■ AIM OF THE EXERCISE ■
The line containing "You are a computer-use agent. 761x450 pixels." marks the end, so write out exactly every line from the top of the entries below through that one.

Records excerpted from a collection
|---|

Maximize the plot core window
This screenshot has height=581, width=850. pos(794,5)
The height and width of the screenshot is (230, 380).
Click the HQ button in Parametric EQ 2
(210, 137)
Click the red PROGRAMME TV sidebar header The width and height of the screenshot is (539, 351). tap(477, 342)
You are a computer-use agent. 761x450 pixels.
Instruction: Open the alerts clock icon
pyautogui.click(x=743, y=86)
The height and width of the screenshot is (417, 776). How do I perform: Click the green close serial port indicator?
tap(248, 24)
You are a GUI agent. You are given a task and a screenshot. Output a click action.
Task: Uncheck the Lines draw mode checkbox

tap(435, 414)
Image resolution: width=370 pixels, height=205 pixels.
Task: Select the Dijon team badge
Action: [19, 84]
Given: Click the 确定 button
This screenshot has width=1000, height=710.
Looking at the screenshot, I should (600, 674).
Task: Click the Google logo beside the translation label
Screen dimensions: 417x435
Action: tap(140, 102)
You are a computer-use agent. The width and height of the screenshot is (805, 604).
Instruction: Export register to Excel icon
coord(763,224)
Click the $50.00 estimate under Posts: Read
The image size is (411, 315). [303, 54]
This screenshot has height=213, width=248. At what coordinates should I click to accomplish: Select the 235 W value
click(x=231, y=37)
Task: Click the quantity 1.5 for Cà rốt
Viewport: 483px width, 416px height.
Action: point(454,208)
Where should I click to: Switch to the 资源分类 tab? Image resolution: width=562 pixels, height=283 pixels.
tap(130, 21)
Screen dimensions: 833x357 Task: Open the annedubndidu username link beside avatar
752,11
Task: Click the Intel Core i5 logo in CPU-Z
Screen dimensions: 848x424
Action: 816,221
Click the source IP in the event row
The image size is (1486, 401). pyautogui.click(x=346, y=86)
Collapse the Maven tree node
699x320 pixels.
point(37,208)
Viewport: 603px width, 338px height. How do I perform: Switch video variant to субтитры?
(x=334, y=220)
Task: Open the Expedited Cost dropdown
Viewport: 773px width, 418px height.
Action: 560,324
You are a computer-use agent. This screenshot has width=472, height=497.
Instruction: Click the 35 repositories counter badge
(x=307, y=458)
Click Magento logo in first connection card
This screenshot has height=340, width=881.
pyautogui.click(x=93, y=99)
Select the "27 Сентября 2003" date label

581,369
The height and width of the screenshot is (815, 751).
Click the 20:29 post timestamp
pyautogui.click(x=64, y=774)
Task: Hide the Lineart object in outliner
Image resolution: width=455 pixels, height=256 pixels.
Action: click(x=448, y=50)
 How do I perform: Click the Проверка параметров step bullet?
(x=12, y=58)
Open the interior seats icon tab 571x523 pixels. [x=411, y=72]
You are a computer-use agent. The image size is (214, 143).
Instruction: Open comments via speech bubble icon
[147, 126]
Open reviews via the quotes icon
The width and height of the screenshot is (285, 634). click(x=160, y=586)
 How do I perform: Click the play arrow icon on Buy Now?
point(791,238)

|---|

■ EXERCISE SOLUTION ■
Maximize the plot core window
This screenshot has height=581, width=850. pos(794,5)
The height and width of the screenshot is (230, 380).
Click the HQ button in Parametric EQ 2
(210, 137)
Click the red PROGRAMME TV sidebar header The width and height of the screenshot is (539, 351). tap(477, 342)
You are a computer-use agent. 761x450 pixels.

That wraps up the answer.